Le virus Oropouche (OROV) est un virus à ARN monocaténaire de la famille des Peribunyaviridae qui circule en Amérique centrale et du Sud et dans les Caraïbes. On soupçonne que le virus circule à la fois selon des cycles épidémiques et selon des cycles sylvatiques. Dans le cycle sylvatique, les primates, les paresseux et peut-être les oiseaux sont les hôtes vertébrés, bien qu’un vecteur arthropode définitif n’ait pas été identifié. Dans le cycle épidémique, l’être humain est l’hôte amplificateur et le virus Oropouche se transmet principalement par la piqûre de moucherons Culicoides paraensis. Aucune transmission interhumaine directe du virus n’a été rapportée.
L’infection à virus Oropouche provoque des symptômes semblables à ceux de la dengue, avec une période d’incubation de 4 à 8 jours (fourchette : 3-12 jours). La maladie se manifeste par une forte fièvre d’apparition brutale, des céphalées, des myalgies, des éruptions cutanées, des douleurs articulaires et des vomissements. La maladie dure généralement de 3 à 6 jours. Les symptômes peuvent réapparaître brièvement dans 60 % des cas. La méningite aseptique est une complication rare de la maladie. Dans les Amériques, des flambées de maladie à virus Oropouche ont été signalées dans les communautés rurales et urbaines du Brésil, de l’Équateur, du Panama, du Pérou et de la Trinité-et-Tobago, et maintenant en Guyane française.
Références bibliographiques
- Romero-Alvarez D, Escobar LE. Oropouche fever, an emergent disease from the Americas. Microbes Infect. 2018;20(3):135-146.

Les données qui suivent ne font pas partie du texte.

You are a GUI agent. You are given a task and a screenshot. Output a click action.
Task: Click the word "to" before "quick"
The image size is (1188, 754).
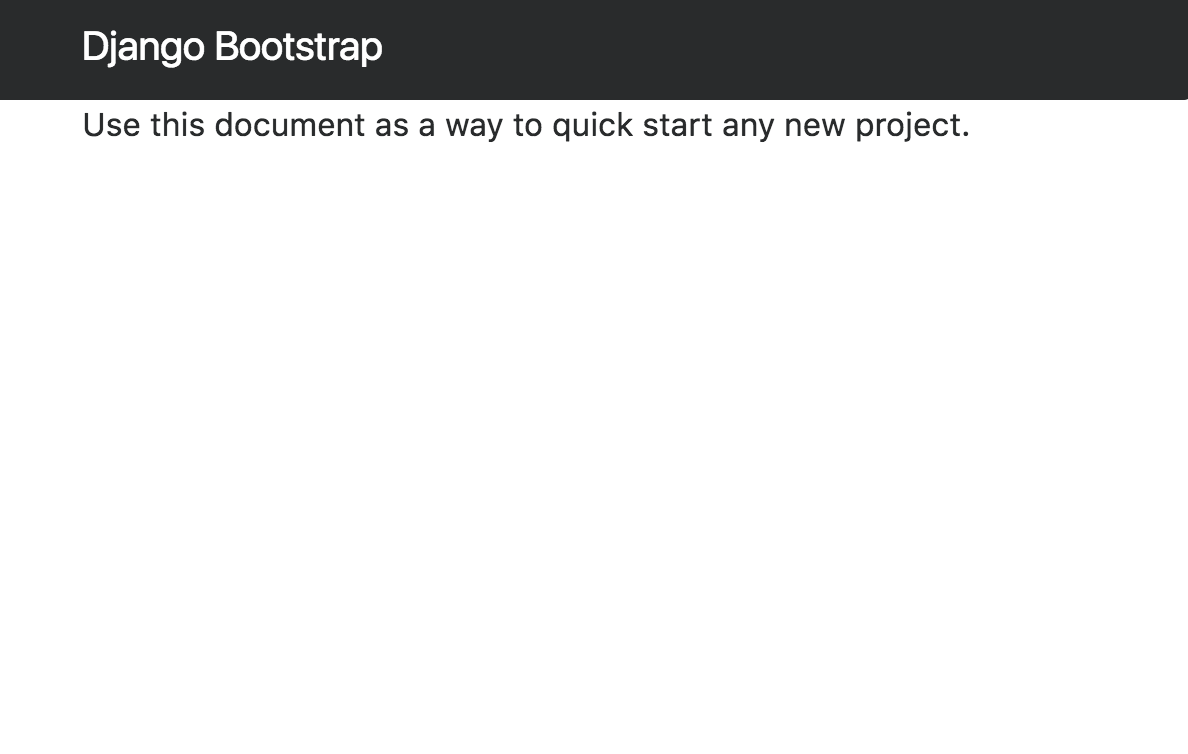tap(527, 126)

- Sakkas H, Bozidis P, Franks A, Papadopoulou C. Oropouche Fever: A Review. Viruses. 2018;10(4):175. Published 2018 Apr 4. doi:10.3390/v10040175. Available at: https://www.ncbi.nlm.nih.gov/pmc/articles/PMC5923469/
- Travassos da Rosa JF, de Souza WM, Pinheiro FP, et al. Oropouche virus: Clinical, epidemiological, and molecular aspects of a neglected orthobunyavirus. Am J Trop Med Hyg. 2017;96(5):1019–30.